Autor: Krzysiek Kielczewski 

On 2010-11-05, MarcinJM  wrote:

W sensie prawnym mieli racje, w sensie moralnym to zwykle skurwysynstwo.
Teoretycznie sa po to, zeby pomagac ludziom "Dzien dobry, co sie stalo?
Jak mozemy pomoc?". Ale to dla tych matolow zbyt trudne.

Żadne skurwysyństwo. Popsucie się rupiecia to nie powód do niszczenia
cudzej własności.

Krzysiek Kiełczewski

28 Data: Listopad 05 2010 08:32:18
Temat: Re: czy straz miala racje?
Autor: Myjk 

2010-11-05 08:56:36 Krzysiek Kielczewski

Żadne skurwysyństwo.

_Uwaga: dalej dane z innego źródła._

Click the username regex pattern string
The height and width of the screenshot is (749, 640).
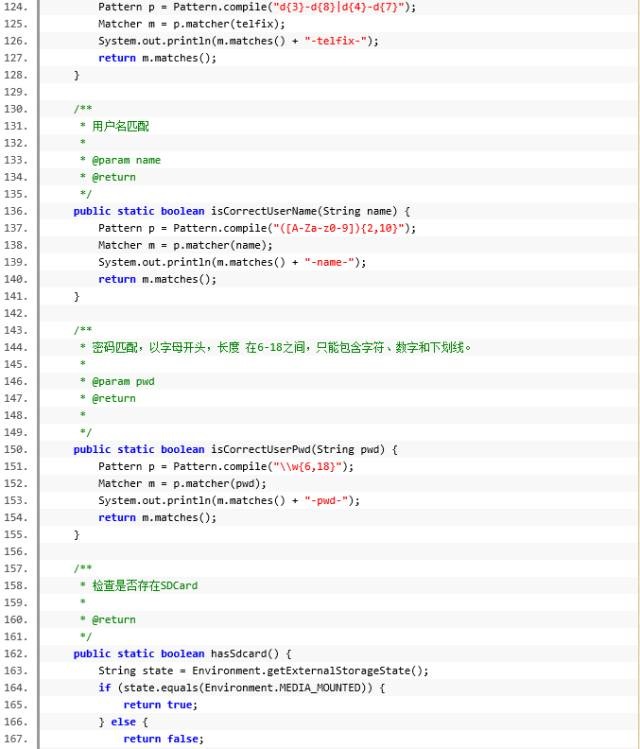(x=340, y=228)
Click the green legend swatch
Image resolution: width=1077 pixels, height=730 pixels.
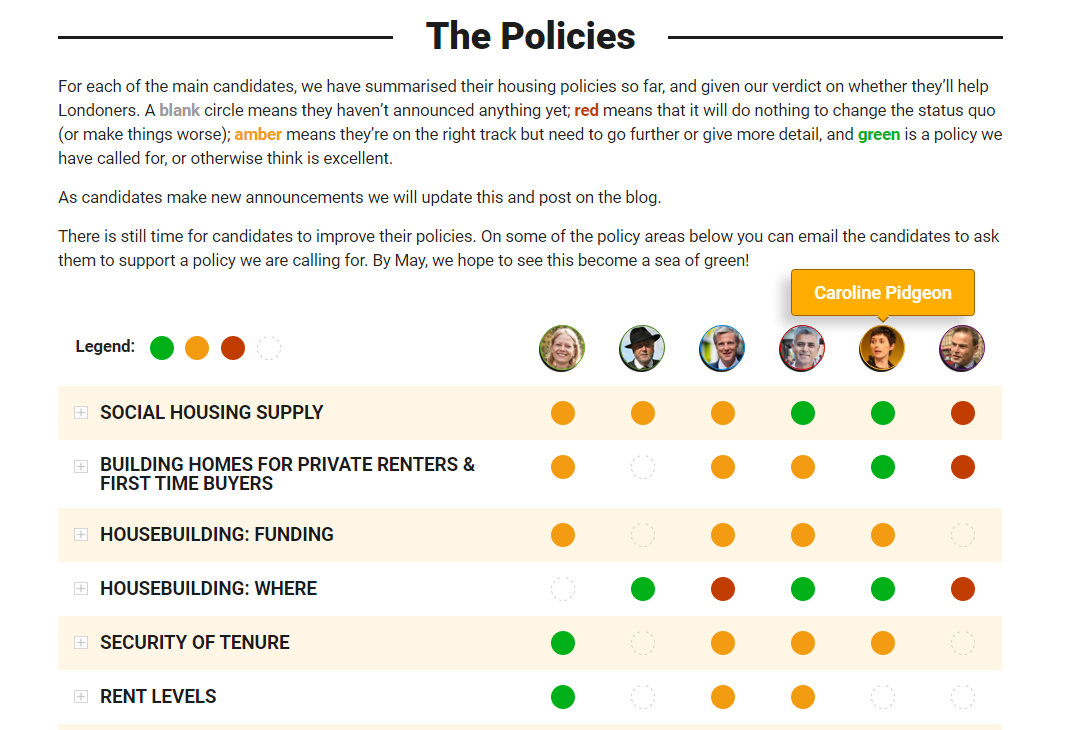162,348
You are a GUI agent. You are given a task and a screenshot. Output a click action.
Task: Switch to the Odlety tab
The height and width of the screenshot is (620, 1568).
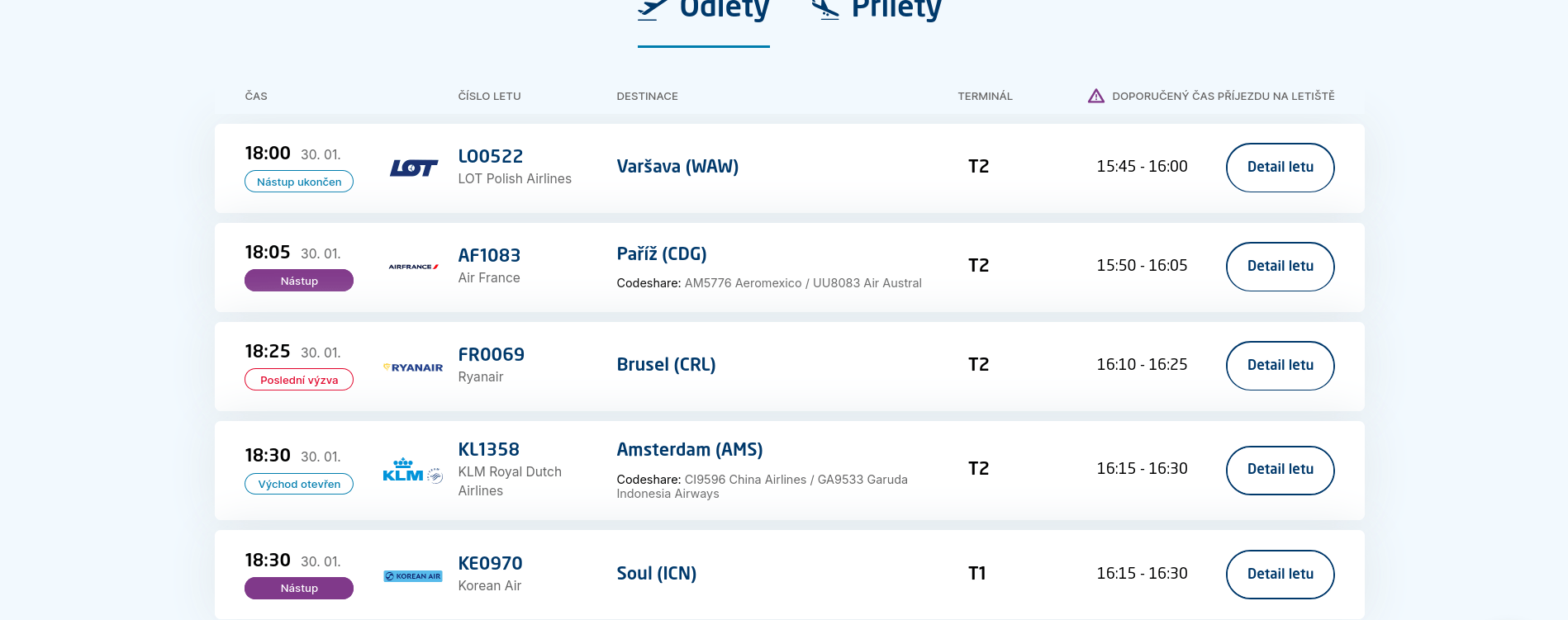pos(724,10)
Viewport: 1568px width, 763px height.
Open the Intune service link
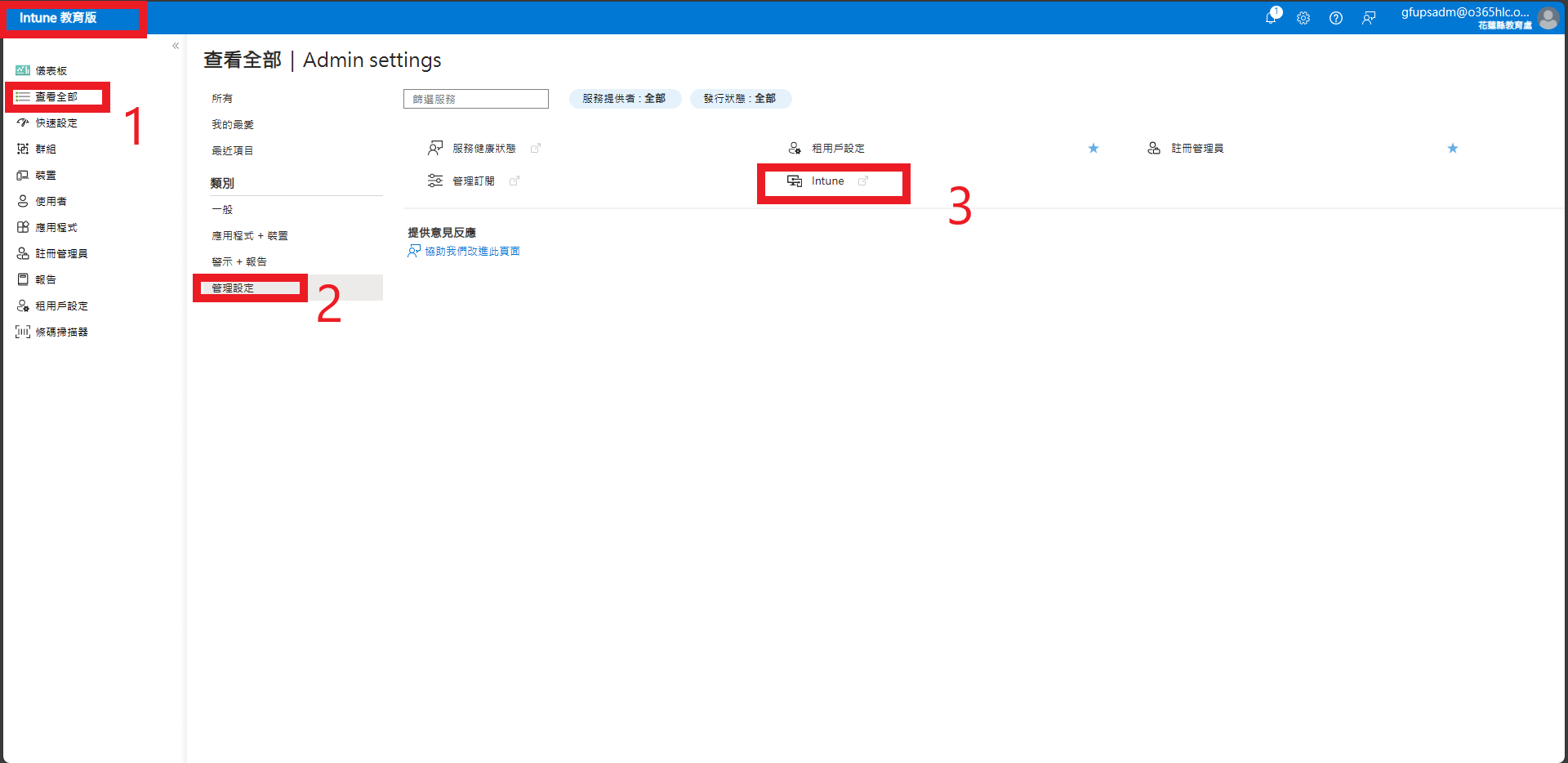coord(827,181)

Popsucie się rupiecia
to nie powód do niszczenia cudzej własności.

Idąc twoim "zajebistym" tokiem rozumowania,
jeżdżenie po każdej drodze jest niszczeniem
cudzej własności.

Pas zieleni należy drogi. Za używanie drogi
płaci się, niemałe zresztą, podatki.
Rupieć nie rupieć, podatki płaci.

Z dwojga złego i bezpieczeniej dla _WSZYSTKICH_
użytkowników tej drogi aby auto znalazło się
na pasie zieleni, niż gdyby miało stać na
pasie ruchu po ciemaku.

Ziemię można wyrównać (o ile w ogóle wtoczenie auta
spowodowało jej zniszczenie), trawę zasiać albo wręcz
w takim wypadku po prostu wstanie/odrośnie sama.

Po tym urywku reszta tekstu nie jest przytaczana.